The system from its first provider, Rodkey says, was basically split into two pieces. "Their marketing and analytical return on investment side of it was not directly tied to their traffic-reporting engine, so you couldn't really get a good picture...of what was actually driving revenue from a traffic standpoint," he says. "If we saw that we had a lot of traffic happening on a certain page on our site, we couldn't necessarily tie that to sales."
Ready for an application that could provide more than just click-through rates, the company tapped Coremetrics, a hosted Web-analytics provider, and its Coremetrics 2005 product. The solution captures and stores all customer and visitor clickstream activity to build LIVE (lifetime individual visitor experience) profiles, and gauges successful and lagging online marketing campaigns. Rodkey, who did all of the implementation, began the process in April 2004. The solution went live just a month later.

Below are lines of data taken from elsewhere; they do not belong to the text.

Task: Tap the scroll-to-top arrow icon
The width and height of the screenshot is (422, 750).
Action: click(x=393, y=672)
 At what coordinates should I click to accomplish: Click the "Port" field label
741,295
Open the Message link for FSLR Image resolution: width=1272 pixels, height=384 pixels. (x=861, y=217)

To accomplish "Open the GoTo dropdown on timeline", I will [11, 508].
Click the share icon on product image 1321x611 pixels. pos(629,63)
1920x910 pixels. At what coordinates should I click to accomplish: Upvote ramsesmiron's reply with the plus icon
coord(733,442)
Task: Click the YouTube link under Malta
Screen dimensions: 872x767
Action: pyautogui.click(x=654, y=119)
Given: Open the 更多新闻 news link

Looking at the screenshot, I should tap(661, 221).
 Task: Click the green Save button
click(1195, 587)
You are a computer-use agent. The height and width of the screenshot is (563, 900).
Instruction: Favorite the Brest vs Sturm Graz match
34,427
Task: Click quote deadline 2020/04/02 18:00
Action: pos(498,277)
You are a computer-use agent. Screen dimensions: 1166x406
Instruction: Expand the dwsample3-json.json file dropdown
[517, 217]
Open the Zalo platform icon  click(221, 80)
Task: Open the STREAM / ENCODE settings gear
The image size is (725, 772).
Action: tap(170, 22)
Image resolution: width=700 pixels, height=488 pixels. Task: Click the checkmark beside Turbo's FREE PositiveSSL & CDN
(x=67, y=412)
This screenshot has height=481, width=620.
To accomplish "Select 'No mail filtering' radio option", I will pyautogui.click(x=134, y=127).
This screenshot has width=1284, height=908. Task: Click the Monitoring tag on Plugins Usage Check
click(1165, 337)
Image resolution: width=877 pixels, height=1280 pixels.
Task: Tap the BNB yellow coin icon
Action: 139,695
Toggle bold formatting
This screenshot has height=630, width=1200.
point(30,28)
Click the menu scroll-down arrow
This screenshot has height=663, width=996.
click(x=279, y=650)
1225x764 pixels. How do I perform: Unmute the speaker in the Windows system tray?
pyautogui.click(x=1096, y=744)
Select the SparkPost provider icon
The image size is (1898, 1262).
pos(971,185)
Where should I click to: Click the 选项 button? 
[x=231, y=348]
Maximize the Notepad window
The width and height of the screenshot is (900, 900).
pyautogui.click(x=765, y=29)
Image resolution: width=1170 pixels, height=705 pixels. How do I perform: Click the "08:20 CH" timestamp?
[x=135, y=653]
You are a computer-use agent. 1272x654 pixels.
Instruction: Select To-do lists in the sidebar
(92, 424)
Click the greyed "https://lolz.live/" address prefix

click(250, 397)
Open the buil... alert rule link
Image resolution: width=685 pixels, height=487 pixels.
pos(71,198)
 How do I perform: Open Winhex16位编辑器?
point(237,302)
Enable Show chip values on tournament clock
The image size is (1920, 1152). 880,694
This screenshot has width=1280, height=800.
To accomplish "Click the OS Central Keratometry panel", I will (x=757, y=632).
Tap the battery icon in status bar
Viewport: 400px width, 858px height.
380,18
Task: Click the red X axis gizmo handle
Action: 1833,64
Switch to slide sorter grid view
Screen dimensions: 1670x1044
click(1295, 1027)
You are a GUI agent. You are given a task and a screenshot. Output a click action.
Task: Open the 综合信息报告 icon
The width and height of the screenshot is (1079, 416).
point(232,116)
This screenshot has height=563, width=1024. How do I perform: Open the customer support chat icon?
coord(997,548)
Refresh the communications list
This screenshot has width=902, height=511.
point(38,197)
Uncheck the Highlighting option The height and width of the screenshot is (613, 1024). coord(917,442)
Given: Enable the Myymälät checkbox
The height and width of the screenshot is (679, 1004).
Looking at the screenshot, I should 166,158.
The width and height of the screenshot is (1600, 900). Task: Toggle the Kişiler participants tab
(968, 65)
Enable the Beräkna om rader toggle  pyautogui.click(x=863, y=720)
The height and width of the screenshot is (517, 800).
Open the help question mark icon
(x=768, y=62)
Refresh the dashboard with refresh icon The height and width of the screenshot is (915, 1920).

Using Coremetrics Ace Mart reduced online marketing spending by 25 percent, eliminated 50 percent of its paid keywords that were bringing traffic to its site (but not ending in sales), and lowered paid inclusion marketing by 75 percent. The company also cancelled its online text-banner advertising when Coremetrics revealed that Ace Mart's text banner advertisements had only a mere .32 percent conversion rate. By cutting campaigns that aren't producing, Ace Mart can reallocate the funds once used to run old campaigns into other, more productive marketing efforts.
Additionally, Ace Mart has a meeting every two weeks with a Coremetrics account analyst, who looks at the company's data and makes recommendations. Data anaylsis allows Ace Mart to target areas that may not be clear to customers to make these areas more customer friendly. For instance, the company learned that it had a 65 percent abandonment rate when customers went to the shipping page to get rate quotes. Most of the visitors leaving had possible order values under $300, and were therefore subject to a handling charge. "We found that the handling charge was driving them away, so we found some other ways to discount that handling, get rid of it, and accumulate more revenue by doing so," Rodkey says.
By taking a look at patterns and visitor traffic, Ace Mart was able to correct some confusing things on a couple of Web pages. "We might have a drop off on a particular product and we're able to go in there and find where we might not be delivering as much information to the customer as we need to," Rodkey says. "Product description...[and] product images [may not be] good, so we're able to isolate those as key products and key categories,...change it up, and deliver a better, more informative product to the customer."
Rodkey warns against the pitfalls of not selecting the right vendor from the onset. "When you don't make the right choice from the beginning, you could potentially lose all of the data that you've collected over time, or, you can't use it to the best of your advantage. If you're going to make the choice, go with someone you want to stick with, because you can't put a price tag on [that data]."